* **Text excerpt**

********************

Moran Family
- Founded: 1970s
- Founded by: Lewis Moran
- Founding location: Melbourne, Australia
- Years active: 1970s-present
- Territory: Melbourne
- Ethnicity: Irish Australians
- Membership: 5 members + 10-15 associates (ex-FSPDU)
- Criminal activities: drug trafficking, corruption, money laundering, debt collection
- Allies: Carlton Crew, Federated Ship Painters and Dockers Union/ Irish Mob
- Rivals: Williams Gang

= Moran family =

Australian-based criminal family

The Moran family is a Melbourne, Australia-based criminal family notable for their involvement in the Melbourne gangland killings. Family matriarch Judy Moran lost two sons, Jason and Mark, estranged husband Lewis, and brother-in-law Des in an underworld feud that resulted in the deaths of over 30 criminals from January 1998 to August 2010.

==Family members==
Members of the Moran family include:
===Lewis Moran===

Lewis Moran was the patriarch and father of Jason Moran. On 31 March 2004 he was shot dead in a club on Sydney Road, Brunswick. At the time of his death he was on bail facing drug trafficking charges. Police had unsuccessfully attempted to keep Lewis Moran imprisoned due to concerns for his safety.

===Judy Moran===

Judy Moran is the matriarch of the family. She was first married to Leslie John Cole, who was shot dead in Boronia Street, Kyle Bay, Sydney during a gangland conflict on 10 November 1982. Judy Moran was divorced from Cole at the time of his death and had begun a relationship with Lewis Moran. Though she legally assumed the surname of Moran, she and Lewis Moran were never married.

On 16 June 2009, Judy Moran and three others were arrested in relation to the murder of Desmond Moran, Lewis's brother, in Ascot Vale on 15 June 2009. Judy Moran was subsequently charged with being an accessory after the fact and remanded into custody. On the night of 16 June her home in Ascot Vale was set on fire in an apparent arson attack.

On 9 March 2011, Judy Moran was convicted of the murder of Des 'Tuppence' Moran, and 10 August 2011 she was sentenced to 26 years' imprisonment for the murder.

********************

* **Supplied material**
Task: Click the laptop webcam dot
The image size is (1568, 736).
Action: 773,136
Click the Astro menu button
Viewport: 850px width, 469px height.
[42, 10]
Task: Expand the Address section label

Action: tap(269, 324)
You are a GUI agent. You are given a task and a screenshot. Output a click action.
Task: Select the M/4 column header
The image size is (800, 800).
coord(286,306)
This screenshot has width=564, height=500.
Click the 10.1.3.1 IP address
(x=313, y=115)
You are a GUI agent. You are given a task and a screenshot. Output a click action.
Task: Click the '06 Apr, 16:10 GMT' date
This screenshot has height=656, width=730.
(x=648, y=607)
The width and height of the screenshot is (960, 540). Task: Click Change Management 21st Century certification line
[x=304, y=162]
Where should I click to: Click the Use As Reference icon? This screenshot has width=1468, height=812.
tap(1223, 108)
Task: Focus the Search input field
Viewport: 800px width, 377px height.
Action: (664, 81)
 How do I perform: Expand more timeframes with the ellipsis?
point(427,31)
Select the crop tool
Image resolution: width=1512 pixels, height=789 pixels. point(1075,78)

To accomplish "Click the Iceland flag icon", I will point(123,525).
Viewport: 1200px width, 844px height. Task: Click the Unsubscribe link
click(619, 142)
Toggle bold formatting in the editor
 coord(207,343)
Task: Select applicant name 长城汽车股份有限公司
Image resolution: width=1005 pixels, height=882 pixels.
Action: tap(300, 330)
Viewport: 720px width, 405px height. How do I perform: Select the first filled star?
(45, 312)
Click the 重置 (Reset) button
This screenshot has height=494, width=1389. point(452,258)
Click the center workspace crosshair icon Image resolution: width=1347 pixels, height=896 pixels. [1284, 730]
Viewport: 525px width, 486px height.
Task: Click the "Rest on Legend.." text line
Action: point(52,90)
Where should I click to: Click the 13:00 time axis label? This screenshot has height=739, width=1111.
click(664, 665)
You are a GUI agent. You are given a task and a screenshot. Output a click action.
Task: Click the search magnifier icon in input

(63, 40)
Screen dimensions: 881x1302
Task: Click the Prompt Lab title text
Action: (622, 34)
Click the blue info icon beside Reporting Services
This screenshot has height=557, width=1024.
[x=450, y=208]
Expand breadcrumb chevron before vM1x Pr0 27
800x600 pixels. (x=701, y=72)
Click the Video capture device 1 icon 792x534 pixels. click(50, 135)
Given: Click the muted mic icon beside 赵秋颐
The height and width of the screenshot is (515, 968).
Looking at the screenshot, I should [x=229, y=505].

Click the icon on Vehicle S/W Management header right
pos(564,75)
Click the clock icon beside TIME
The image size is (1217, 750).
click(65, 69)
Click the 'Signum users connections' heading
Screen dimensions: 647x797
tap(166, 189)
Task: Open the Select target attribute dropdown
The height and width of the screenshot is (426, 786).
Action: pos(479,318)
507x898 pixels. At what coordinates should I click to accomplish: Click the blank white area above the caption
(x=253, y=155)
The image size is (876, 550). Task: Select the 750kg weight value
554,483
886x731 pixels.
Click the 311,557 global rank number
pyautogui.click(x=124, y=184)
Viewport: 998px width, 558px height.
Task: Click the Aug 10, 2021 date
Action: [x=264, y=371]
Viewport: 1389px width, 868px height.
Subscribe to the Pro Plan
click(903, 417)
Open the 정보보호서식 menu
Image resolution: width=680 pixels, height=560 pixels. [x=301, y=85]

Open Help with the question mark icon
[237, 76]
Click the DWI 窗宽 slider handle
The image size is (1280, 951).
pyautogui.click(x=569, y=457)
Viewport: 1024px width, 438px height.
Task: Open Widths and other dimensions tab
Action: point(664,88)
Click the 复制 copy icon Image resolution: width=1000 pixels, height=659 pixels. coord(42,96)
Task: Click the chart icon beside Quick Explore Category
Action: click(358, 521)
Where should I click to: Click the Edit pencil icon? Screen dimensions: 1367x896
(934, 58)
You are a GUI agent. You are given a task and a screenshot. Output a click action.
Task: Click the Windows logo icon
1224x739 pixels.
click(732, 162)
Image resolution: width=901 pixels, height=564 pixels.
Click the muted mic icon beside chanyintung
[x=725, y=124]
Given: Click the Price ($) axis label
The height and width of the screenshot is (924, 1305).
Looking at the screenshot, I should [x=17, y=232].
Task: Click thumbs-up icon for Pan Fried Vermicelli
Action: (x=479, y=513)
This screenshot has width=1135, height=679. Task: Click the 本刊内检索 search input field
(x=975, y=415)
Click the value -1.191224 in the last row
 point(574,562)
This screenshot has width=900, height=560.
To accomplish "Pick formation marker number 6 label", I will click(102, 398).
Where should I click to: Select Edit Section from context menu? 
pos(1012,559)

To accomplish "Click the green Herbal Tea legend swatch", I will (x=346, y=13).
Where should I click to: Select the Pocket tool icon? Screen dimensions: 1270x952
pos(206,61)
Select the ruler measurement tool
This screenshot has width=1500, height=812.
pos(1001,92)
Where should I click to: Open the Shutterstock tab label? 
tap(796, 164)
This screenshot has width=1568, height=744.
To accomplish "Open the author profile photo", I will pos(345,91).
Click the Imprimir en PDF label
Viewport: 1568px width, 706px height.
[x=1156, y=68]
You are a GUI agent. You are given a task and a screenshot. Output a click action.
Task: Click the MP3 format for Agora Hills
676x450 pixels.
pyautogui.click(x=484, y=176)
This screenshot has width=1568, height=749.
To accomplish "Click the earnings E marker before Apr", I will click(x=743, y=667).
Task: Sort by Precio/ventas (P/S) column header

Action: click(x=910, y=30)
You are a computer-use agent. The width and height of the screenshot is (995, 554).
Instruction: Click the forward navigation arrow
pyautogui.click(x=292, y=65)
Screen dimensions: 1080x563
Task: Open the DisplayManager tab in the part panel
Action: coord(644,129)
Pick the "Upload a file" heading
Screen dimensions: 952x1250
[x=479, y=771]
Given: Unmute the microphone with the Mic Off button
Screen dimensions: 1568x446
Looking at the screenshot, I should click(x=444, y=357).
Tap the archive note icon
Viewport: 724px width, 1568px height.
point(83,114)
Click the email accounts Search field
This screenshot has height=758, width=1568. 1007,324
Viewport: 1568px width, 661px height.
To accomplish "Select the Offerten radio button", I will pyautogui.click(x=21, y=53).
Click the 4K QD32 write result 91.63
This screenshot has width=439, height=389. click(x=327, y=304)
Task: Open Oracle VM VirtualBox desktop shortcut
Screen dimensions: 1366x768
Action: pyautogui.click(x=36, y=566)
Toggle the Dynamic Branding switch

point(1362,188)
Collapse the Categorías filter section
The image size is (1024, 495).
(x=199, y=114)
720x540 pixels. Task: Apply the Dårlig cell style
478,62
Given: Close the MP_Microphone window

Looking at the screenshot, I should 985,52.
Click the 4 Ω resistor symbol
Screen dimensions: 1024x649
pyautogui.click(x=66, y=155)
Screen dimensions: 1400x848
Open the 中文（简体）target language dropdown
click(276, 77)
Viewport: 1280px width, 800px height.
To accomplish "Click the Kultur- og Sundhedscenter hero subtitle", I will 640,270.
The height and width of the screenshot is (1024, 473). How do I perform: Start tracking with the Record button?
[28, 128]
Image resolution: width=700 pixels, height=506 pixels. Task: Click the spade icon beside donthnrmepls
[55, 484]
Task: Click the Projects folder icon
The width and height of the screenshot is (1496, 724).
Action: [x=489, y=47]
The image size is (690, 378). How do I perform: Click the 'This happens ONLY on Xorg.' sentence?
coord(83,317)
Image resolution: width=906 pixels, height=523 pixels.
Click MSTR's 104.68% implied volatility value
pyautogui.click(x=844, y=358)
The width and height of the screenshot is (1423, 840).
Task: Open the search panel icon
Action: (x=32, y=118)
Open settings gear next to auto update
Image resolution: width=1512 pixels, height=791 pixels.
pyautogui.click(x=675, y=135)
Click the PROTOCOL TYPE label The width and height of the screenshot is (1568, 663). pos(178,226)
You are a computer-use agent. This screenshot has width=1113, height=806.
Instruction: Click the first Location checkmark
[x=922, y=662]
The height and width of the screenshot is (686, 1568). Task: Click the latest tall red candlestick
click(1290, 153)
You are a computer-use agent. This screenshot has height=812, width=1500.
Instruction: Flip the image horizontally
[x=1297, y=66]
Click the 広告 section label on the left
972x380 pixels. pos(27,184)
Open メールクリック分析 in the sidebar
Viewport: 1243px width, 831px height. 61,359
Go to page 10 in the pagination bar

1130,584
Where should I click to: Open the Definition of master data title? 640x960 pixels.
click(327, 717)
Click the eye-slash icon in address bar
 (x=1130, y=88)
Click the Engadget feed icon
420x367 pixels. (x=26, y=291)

********************

* **Given request 1**
In the Moran family text above, condense the paragraph beginning "Judy Moran is the matriarch of the family" into a short bulleted list that keeps its main facts.
* **Given request 2**
Reproduce word for word the part of the Moran family text above starting with "On 16 June 2009, Judy" and going on through "for the murder.".

* **Finished answer 1**
- Judy Moran is the family's matriarch.
- Her first husband, Leslie John Cole, was shot dead in Boronia Street, Kyle Bay, Sydney, during a gangland conflict on 10 November 1982.
- She had divorced Cole by the time of his death and had begun a relationship with Lewis Moran.
- She legally took the Moran surname but never married Lewis Moran.

* **Finished answer 2**
On 16 June 2009, Judy Moran and three others were arrested in relation to the murder of Desmond Moran, Lewis's brother, in Ascot Vale on 15 June 2009. Judy Moran was subsequently charged with being an accessory after the fact and remanded into custody. On the night of 16 June her home in Ascot Vale was set on fire in an apparent arson attack.

On 9 March 2011, Judy Moran was convicted of the murder of Des 'Tuppence' Moran, and 10 August 2011 she was sentenced to 26 years' imprisonment for the murder.